Assignment 1: UrlExtractor

Deadline: Sunday 15th Feb 23:59

High level description

You are to write a Java program UrlExtractor that takes a URL as a command line argument and prints all outgoing URLs from the webpage at that url. For example, if we write

java UrlExtractor "http://lums.edu.pk/sse/cs"

then the output should be a list of outgoing URLs from that web page.

Detailed instructions

You need to use the Socket class to connect to a web server and talk in HTTP protocol. You can assume that the URL will always be valid and result in a successful response (200 code).

You should not read the whole HTML response at once. Instead, you should have a fixed size buffer of 100 bytes. Once you process these bytes, you can read the next at most 100 bytes. The last read will be less of course.

You need to implement a state machine to process the HTML. You only need enough states to parse out the URLs but you need to be aware of comments and scripts in HTML. So from your start state, if you see “<script” (case insensitive) you need to change into a state where you discard everything except “/script>”. The same for comments between “<!—” and “—!>”. However, if you see “<a” you come in a state watching for “href=\"” and change to a state where you start saving every character. When you see a closing “"” you call a function and pass it the url. The closing “>” takes you back to the start state. Your parser should never crash but the output can be wrong if the HTML is malformed. Remember to take extra care when you are near the 100 bytes boundary and you can only see half a tag. One way is to copy those left over characters at the start of your buffer and then fill the rest of the buffer with new bytes.

Once you have the URLs, you need to convert the relative URLs to absolute URLs. Remove arguments (starting with “?” sign).
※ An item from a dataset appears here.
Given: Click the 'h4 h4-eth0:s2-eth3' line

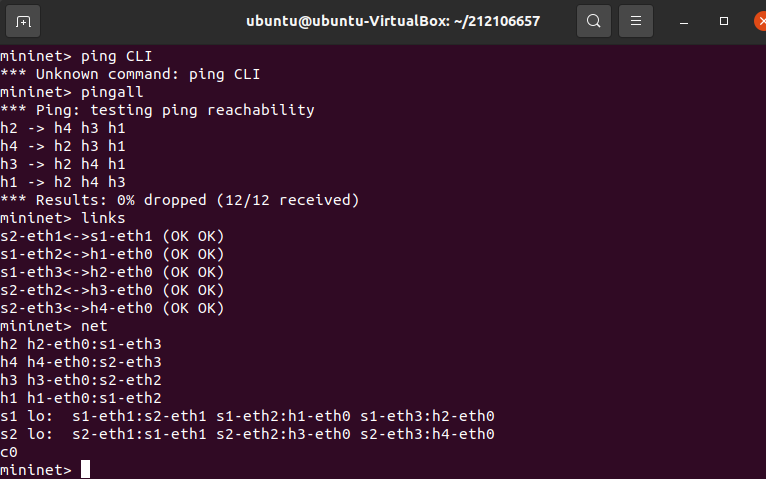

Add any missing “http:” and then filter out duplicates. You will also remove URLs pointing to the same page (those starting with “#”). This final list is then output. Print one URL per line and nothing else so your program can be auto-checked.

Code Quality

Correctness alone is not sufficient. For maximum marks, design of algorithms (state machine, buffer management, URL handling) and design of classes and functions (which class is responsible for what task and which functions have a clearly defined single purpose with appropriate arguments) need to be very good. There are hundreds of good ways to design for each of these issues. I recommend to think of your own designs. Also use good variable names, reasonable comments, and good comments with every checkin.

Warnings

Taking any code from Internet, from each other, helping each other debug or having access to each other’s code is strictly prohibited. Any perpetrators will be forwarded for strict action.

Any guidance on design or even examples (like using Socket class) you study from the Internet should be quoted in your README file.

Git Setup

You should work in your git repository from first day. Please checkin frequently. Fewer big checkins will not get full credit. However, you can keep committing on your local machine (e.g. when working offline) and “push” it less frequently to the server and all your checkins will now go the server. REMEMBER “push” SENDS YOUR COMMITS TO THE SERVER i.e. SUBMITS YOUR WORK FOR GRADING. Always check online what has been updated in the repository before the deadline. Here are two steps to setup git.

  1. Go to http://git.junaid.name and login using the LDAP tab using your LUMS login (username is the part before @lums.edu.pk in your email address). Then follow the steps on http://doc.gitlab.com/ce/ssh/ssh.html to generate an SSH key and add it to your account.

  2. Now go to http://git.junaid.name/cs300-sp15/<YOUR-ROLLNO> and follow instructions for git global setup and then for creating a new repository on your local machine. This will be your directory for all assignments in this course. Make a urlextractor folder inside this directory and put code for this assignment in there. Do not commit any binaries. Only your source .java files and a README file can be part of this folder.